Devasa rüzgar tekerleği “Windwheel”, hem kendi bünyesinde barındırdığı konutlara hem de tüm şehre yetecek kadar elektrik üretebilecek.
Şu an kullanımda olan üç kanatlı rüzgar değirmenleri rüzgarın taşıdığı kinetik enerjiyi önce mekanik enerjiye çeviriyor sonra da bu mekanik enerjiyi elektrik enerjisine çeviriyordu.
Windwheel’in getirdiği en büyük yenilik, rüzgarın taşıdığı enerjiyi mekaniğe çevirmeden elektriğe dönüştürebilmesi. Aradaki bir enerji dönüşümünü elemek, verimi çok yükseltecek bir adım olacak.

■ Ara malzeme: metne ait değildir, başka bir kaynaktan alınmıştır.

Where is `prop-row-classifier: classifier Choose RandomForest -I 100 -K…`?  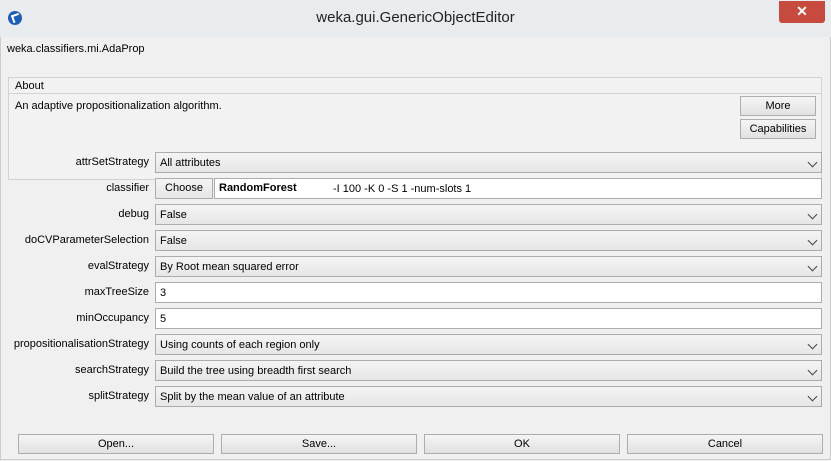 prop-row-classifier: classifier Choose RandomForest -I 100 -K… is located at coordinates (416, 189).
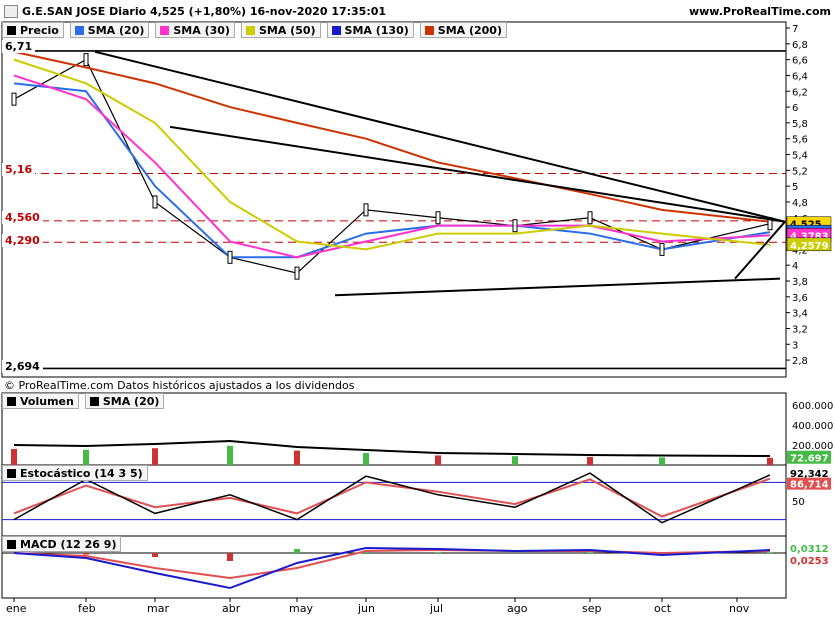  Describe the element at coordinates (68, 544) in the screenshot. I see `macd-legend-label-0: MACD (12 26 9)` at that location.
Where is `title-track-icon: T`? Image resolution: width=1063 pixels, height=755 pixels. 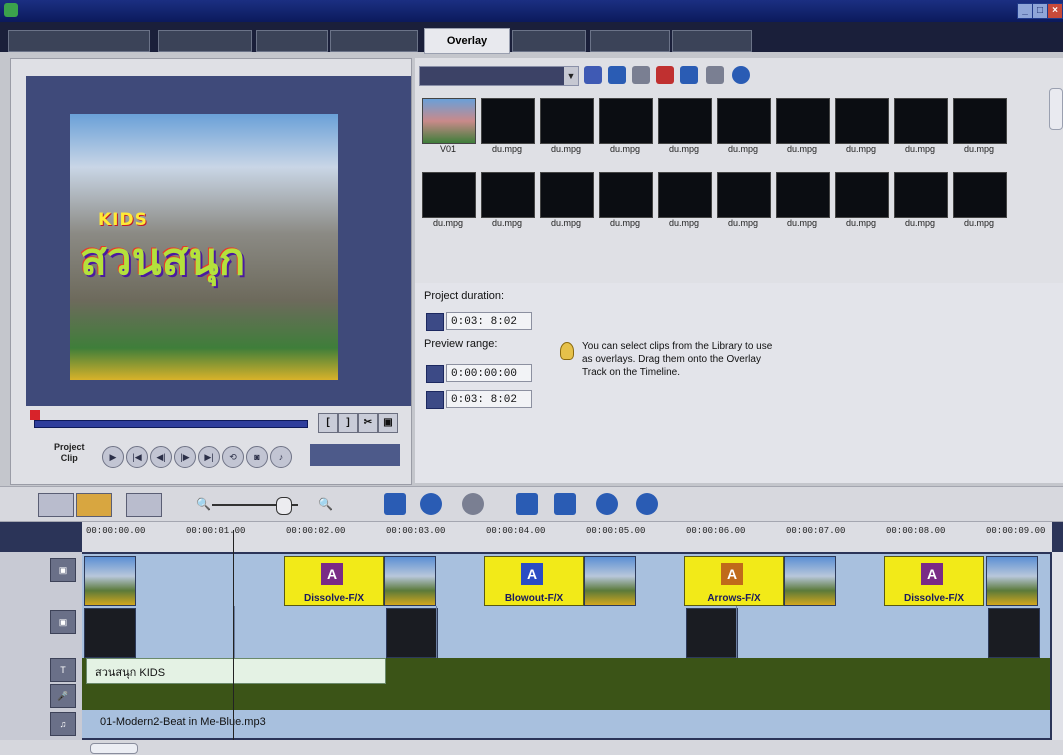 title-track-icon: T is located at coordinates (63, 670).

Peki Delft Teknoloji Üniversitesi’nin de katkılarıyla geliştirilen Windwheel bu tek adımda elektrik enerjisine geçişi nasıl becerecek? Kısaca şöyle; Windwheel’in içinde bir elektrik alan oluşturulacak ve içine pozitif yüklü su molekülleri püskürtülecek. Pozitif yüklü su elektrik alanında eksi kutba doğru hareket ederken, rüzgar bu kütleli molekülleri geri ittirecek ve tekrardan potansiyel kazandıracak. Bu aynı, bir tepeden yuvarlanan taşa tekrar kuvvet uygulayarak yine tepeye çıkartmak ve bir daha bir daha yuvarlamak gibi…
Rüzgarın su üzerinde uyguladığı kuvvet ile tekrar kazandırılan potansiyel daha sonra yıldırımlara benzer bir şekilde elektrik akımı olarak alınacak.
Windwheel yapılarının üzerlerinin güneş panelleriyle kaplanması, konut atıklarından biyogaz elde edilmesi gibi yine yeşil teknolojilerle tüm kompleksin karbon ayak izini en aza indirme iddiası insanı heyecanlandırıyor.
Bu verimli yöntem ticarileşebilirse, elektrik faturalarını tarihi belgelere dönüştürme potansiyeli taşıyor. Korkum; bu yaz hepimizin diline yapışan “esmiyor” coğrafyalarında tekerlerin durması.